Tal y como comenté ayer, aquí os dejo el primer capítulo del relato de terror que iré subiendo, por partes, cada semana. ¡Bienvenidos a la funeraria Armesto! 🙂
El sonido le remueve las tripas, y es porque viene del interior del ataúd. Al principio, parece una especie de susurro, pero lo peor ha sido la breve carcajada intermitente, tan profunda que casi ha quedado muda por la madera. Lo que le aterra no es que un supuesto cadáver se levante (ya pasó en el 47, y en otras ocasiones también… ¡maldita catalepsia!), sino que sabe, a ciencia cierta, que la caja está vacía.
Duda si la mejor opción sería largarse de la casa o guarecerse en su dormitorio, en la primera planta. Al final, un impulso ilógico lo obliga a seguir allí plantado, bajo la escasa luz de la lámpara del escritorio.
Un nuevo rumor, como si rascasen el interior con dos raspadas rápidas y una muy lenta, le eriza el vello. Entonces, no sin temblor en las piernas, se levanta de la silla con la intención de averiguar quién está ahí. Gira la llave de la luz; la bombilla desnuda del techo no reacciona.
«Maldita sea mi suerte», maldice, tomando una linterna de latón desportillada.
—¿Quién anda ahí? —dice, sin reconocer su propia voz. Nota la boca pastosa, la lengua rebozada en arena—. Sal, si no quieres que te muela a palos.
Ni una respuesta, excepto la risa que se solapa con otra infantil, ambas desde el mismo ataúd. Este se encuentra a no más de cuatro metros de él, pero lo percibe como a cien, y no sólo eso: a cada paso errático que da, el féretro parece alejarse dos.
Se detiene para coger un atizador, cuya aspereza fría no le aporta ninguna seguridad.
—¡He dicho que salgas o te daré la tunda que no te han propinado en casa!
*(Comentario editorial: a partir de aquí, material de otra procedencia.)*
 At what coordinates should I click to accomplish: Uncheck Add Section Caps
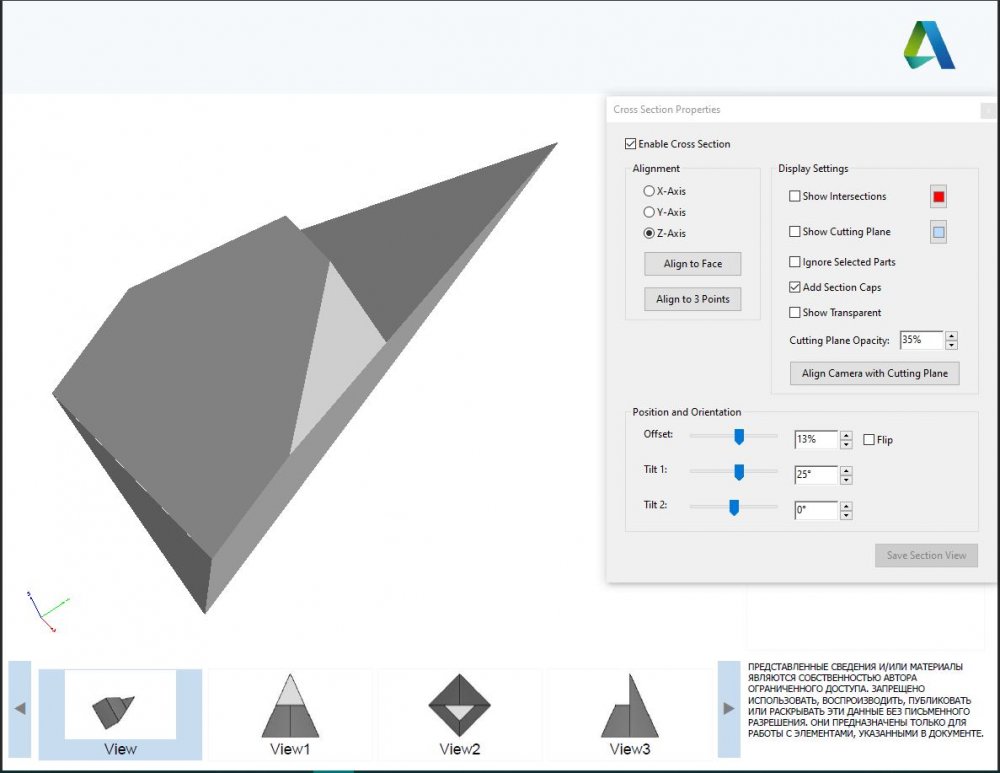click(795, 287)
Dos nuevos arañazos. Engancha la linterna con los dientes por el asa de alambre. Alza los dedos de la mano liberada y los posa, apenas unos segundos, en la madera. Está caliente y emite una breve vibración. Ahora los pasa por su mandíbula, retirando la saliva que le ha salido junto a un insulto, con la dentadura prieta en el metal. No sabe qué pasa, pero, como arda la caja, no quiere pensar en el destrozo que puede hacer en su hogar, y menos en la ruina que le supondrá.
Decidido, armado de un valor ficticio, agarra la tapa y la empuja con fuerza, cayendo al suelo con un estruendo, al que se une el de la barra, que se le ha escapado de la mano al taparse la nariz. Al menos, la linterna sigue amarrada por los escasos dientes que le quedan.
El interior está vacío. Lo que sí permanece en su interior es una pestilencia, putrefacta y azufrada, sin cuerpo ni objeto alguno al que pertenezca.
«Cobarde».
La voz ha sonado a su espalda, robándole un brinco y un año entero de vida. El corazón es ahora lo único que captan sus oídos. Se agacha para recuperar el atizador, volviéndose con éste en alto para golpear sólo aire.
Contiene el llanto que amenaza por salir al revelarse ante él la habitación vacía, excepto por los otros ataúdes, bañados en sombras y oscuridad, y el escritorio mal iluminado. Y así se queda, sin darse cuenta que una mano cérea, de uñas largas y rotas, surge del féretro, como un depredador acechando a su presa desde la hierba alta, muy despacio, lista para atraparle por el cuello.